Ray v. Ropes & Gray LLP
961 F. Supp. 2d 344
D. Mass.2013Background
- John H. Ray III, a black attorney, worked as an associate in Ropes & Gray’s Boston general litigation group (joined 2005); the firm follows an "up-or-out" promotion system toward partnership.
- Ray’s performance reviews were strong in 2006 but grew increasingly critical in 2007–2008; Policy Committee denied advancement in December 2008 and Ropes offered severance and a limited office/use period.
- Ray requested extensions of severance and later sought recommendation letters; after he threatened an EEOC complaint (and filed one), Ropes told him not to return to the office and later declined to provide recommendations.
- EEOC initially issued a "no reasonable cause" determination, then on reconsideration found probable cause of retaliation; Ray publicized the EEOC decision and Ropes provided the EEOC’s initial letter to the legal website Above the Law.
- Ray sued alleging breach of contract and covenant, race discrimination (Title VII, §1981, Mass. ch.151B), retaliation (Title VII, §1981, ch.151B), MERA and Mass. ch.93A claims, and defamation; cross-motions for summary judgment were filed. The court narrowed the case to retaliation claims for trial.
Issues
| Issue | Plaintiff's Argument | Defendant's Argument | Held |
|---|---|---|---|
| Breach of contract / covenant of good faith | Handbook language and firm promises created an implied contract / covenant protecting against termination or unfair treatment | Handbook disclaimed contractual rights; firm retained unilateral modification right; no contractual term specified | Ropes entitled to summary judgment — no enforceable contract, so no covenant claim |
| Title VII / §1981 / Mass. ch.151B discrimination (failure to promote) | Denial of partnership was racially motivated; partner comments and firm promotion statistics show bias | Denial was based on contemporaneous negative partner evaluations and legitimate business judgment | Ropes entitled to summary judgment — plaintiff met prima facie but failed to show pretext or discriminatory animus |
| Retaliation (failure to provide recommendations; dissemination of EEOC letter) | Filing EEOC charge and protesting were protected; withholding letters and releasing EEOC materials were adverse and retaliatory | Letters withheld for good-faith reasons; EEOC letter not confidential and firm responded to media inquiry to correct the record | Summary judgment denied for both sides — disputed facts (causation, pretext, and motive) require jury trial on these retaliation claims |
| MERA / Mass. ch.93A / Defamation | MERA and ch.93A claims and HR disclosure harmed career and reputation; Curtis defamed by publishing reprimand | MERA preempted by ch.151B; ch.93A not available in employer-employee context and lacks proximate causation; HR communications protected by conditional privilege | MERA and ch.93A claims dismissed; summary judgment for Curtis on defamation (privileged HR communications) |
Key Cases Cited
- Nat'l Amusements, Inc. v. Town of Dedham, 43 F.3d 731 (1st Cir. 1995) (summary judgment standard; genuine dispute and material fact definitions)

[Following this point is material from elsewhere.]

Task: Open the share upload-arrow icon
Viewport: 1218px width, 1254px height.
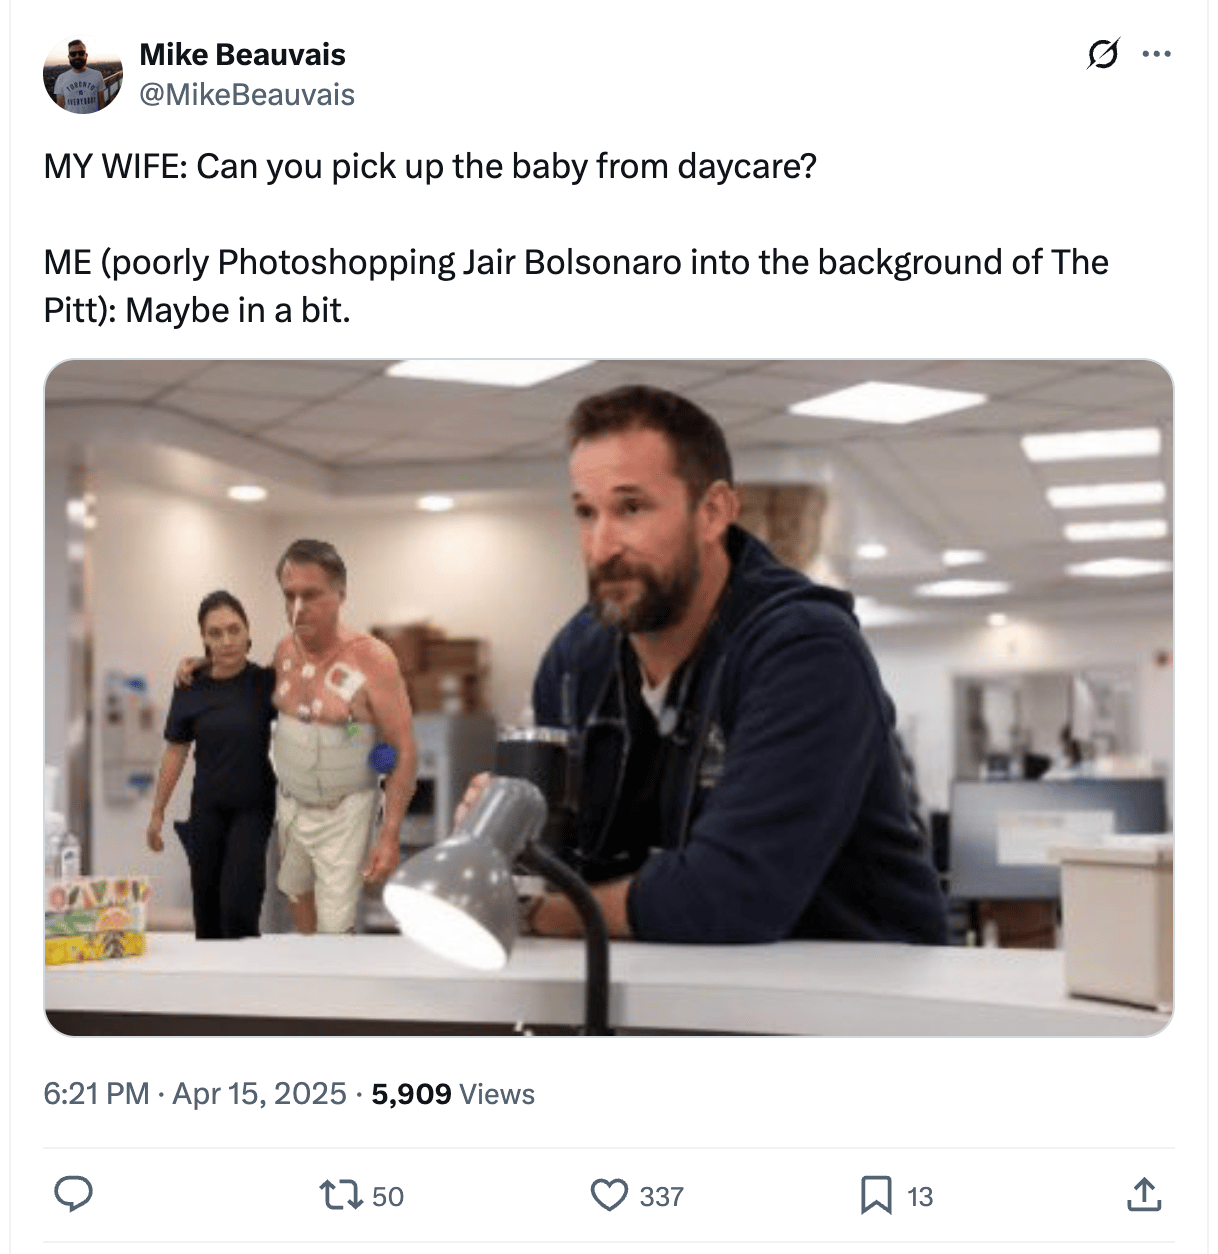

- O'Brien v. New England Tel. & Tel. Co., 422 Mass. 686 (Mass. 1996) (employee manual may create contract only when reasonably viewed as binding)
- McDonnell Douglas Corp. v. Green, 411 U.S. 792 (U.S. 1973) (burden-shifting framework for discrimination claims)
- Mesnick v. Gen. Elec. Co., 950 F.2d 816 (1st Cir. 1991) (employer's perception of decision-maker is central to pretext inquiry)
- Burlington N. & Santa Fe Ry. v. White, 548 U.S. 53 (U.S. 2006) (retaliation standard — protection against employer actions that would deter reasonable worker)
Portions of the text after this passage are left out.